**INFORMATION GIVEN:**
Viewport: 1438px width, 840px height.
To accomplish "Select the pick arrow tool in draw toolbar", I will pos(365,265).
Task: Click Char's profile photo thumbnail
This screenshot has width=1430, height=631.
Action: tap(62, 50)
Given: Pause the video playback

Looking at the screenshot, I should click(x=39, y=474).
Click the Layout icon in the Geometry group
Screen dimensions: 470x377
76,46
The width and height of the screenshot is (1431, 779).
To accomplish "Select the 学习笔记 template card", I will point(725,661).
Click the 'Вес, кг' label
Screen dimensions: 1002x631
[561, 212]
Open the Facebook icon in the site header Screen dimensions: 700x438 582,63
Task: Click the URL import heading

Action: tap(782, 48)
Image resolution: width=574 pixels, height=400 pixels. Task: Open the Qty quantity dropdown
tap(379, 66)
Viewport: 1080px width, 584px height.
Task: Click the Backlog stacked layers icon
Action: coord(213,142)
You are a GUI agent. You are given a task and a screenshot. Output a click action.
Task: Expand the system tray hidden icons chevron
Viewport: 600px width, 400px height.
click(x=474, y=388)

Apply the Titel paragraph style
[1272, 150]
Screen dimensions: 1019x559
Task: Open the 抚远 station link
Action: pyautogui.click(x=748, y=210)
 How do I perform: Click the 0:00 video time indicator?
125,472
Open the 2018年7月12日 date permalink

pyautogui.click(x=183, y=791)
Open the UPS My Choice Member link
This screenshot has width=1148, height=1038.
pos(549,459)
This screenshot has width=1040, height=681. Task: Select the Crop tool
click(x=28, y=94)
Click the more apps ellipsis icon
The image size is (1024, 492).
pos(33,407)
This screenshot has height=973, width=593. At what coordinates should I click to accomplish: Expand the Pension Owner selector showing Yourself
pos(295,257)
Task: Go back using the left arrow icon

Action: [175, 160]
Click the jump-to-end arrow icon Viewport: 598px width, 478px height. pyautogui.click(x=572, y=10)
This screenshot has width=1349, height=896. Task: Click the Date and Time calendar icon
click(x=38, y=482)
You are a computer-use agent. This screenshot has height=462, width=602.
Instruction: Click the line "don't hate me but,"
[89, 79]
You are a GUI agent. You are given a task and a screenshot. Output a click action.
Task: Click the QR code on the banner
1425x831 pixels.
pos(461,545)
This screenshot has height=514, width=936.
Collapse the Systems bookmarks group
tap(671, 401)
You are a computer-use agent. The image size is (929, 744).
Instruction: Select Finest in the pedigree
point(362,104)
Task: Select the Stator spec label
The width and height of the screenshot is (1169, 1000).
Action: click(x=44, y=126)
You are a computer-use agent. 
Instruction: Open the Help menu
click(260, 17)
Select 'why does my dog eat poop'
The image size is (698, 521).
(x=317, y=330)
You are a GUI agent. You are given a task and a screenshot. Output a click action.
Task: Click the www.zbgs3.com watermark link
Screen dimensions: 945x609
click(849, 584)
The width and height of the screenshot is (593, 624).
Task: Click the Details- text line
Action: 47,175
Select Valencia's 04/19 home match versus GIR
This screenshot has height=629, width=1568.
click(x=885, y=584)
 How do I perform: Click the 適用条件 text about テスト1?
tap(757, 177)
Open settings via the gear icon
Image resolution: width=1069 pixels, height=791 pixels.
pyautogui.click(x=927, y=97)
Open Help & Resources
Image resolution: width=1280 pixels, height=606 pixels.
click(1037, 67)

**EXERCISE DESCRIPTION:** Every line of the data above belongs in the answer, unchanged.

**RESPONSE BOX:**
Viewport: 1438px width, 840px height.
To accomplish "Select the pick arrow tool in draw toolbar", I will pos(365,265).
Task: Click Char's profile photo thumbnail
This screenshot has width=1430, height=631.
Action: tap(62, 50)
Given: Pause the video playback

Looking at the screenshot, I should click(x=39, y=474).
Click the Layout icon in the Geometry group
Screen dimensions: 470x377
76,46
The width and height of the screenshot is (1431, 779).
To accomplish "Select the 学习笔记 template card", I will point(725,661).
Click the 'Вес, кг' label
Screen dimensions: 1002x631
[561, 212]
Open the Facebook icon in the site header Screen dimensions: 700x438 582,63
Task: Click the URL import heading

Action: tap(782, 48)
Image resolution: width=574 pixels, height=400 pixels. Task: Open the Qty quantity dropdown
tap(379, 66)
Viewport: 1080px width, 584px height.
Task: Click the Backlog stacked layers icon
Action: coord(213,142)
You are a GUI agent. You are given a task and a screenshot. Output a click action.
Task: Expand the system tray hidden icons chevron
Viewport: 600px width, 400px height.
click(x=474, y=388)

Apply the Titel paragraph style
[1272, 150]
Screen dimensions: 1019x559
Task: Open the 抚远 station link
Action: pyautogui.click(x=748, y=210)
 How do I perform: Click the 0:00 video time indicator?
125,472
Open the 2018年7月12日 date permalink

pyautogui.click(x=183, y=791)
Open the UPS My Choice Member link
This screenshot has width=1148, height=1038.
pos(549,459)
This screenshot has width=1040, height=681. Task: Select the Crop tool
click(x=28, y=94)
Click the more apps ellipsis icon
The image size is (1024, 492).
pos(33,407)
This screenshot has height=973, width=593. At what coordinates should I click to accomplish: Expand the Pension Owner selector showing Yourself
pos(295,257)
Task: Go back using the left arrow icon

Action: [175, 160]
Click the jump-to-end arrow icon Viewport: 598px width, 478px height. pyautogui.click(x=572, y=10)
This screenshot has width=1349, height=896. Task: Click the Date and Time calendar icon
click(x=38, y=482)
You are a computer-use agent. This screenshot has height=462, width=602.
Instruction: Click the line "don't hate me but,"
[89, 79]
You are a GUI agent. You are given a task and a screenshot. Output a click action.
Task: Click the QR code on the banner
1425x831 pixels.
pos(461,545)
This screenshot has height=514, width=936.
Collapse the Systems bookmarks group
tap(671, 401)
You are a computer-use agent. The image size is (929, 744).
Instruction: Select Finest in the pedigree
point(362,104)
Task: Select the Stator spec label
The width and height of the screenshot is (1169, 1000).
Action: click(x=44, y=126)
You are a computer-use agent. 
Instruction: Open the Help menu
click(260, 17)
Select 'why does my dog eat poop'
The image size is (698, 521).
(x=317, y=330)
You are a GUI agent. You are given a task and a screenshot. Output a click action.
Task: Click the www.zbgs3.com watermark link
Screen dimensions: 945x609
click(849, 584)
The width and height of the screenshot is (593, 624).
Task: Click the Details- text line
Action: 47,175
Select Valencia's 04/19 home match versus GIR
This screenshot has height=629, width=1568.
click(x=885, y=584)
 How do I perform: Click the 適用条件 text about テスト1?
tap(757, 177)
Open settings via the gear icon
Image resolution: width=1069 pixels, height=791 pixels.
pyautogui.click(x=927, y=97)
Open Help & Resources
Image resolution: width=1280 pixels, height=606 pixels.
click(1037, 67)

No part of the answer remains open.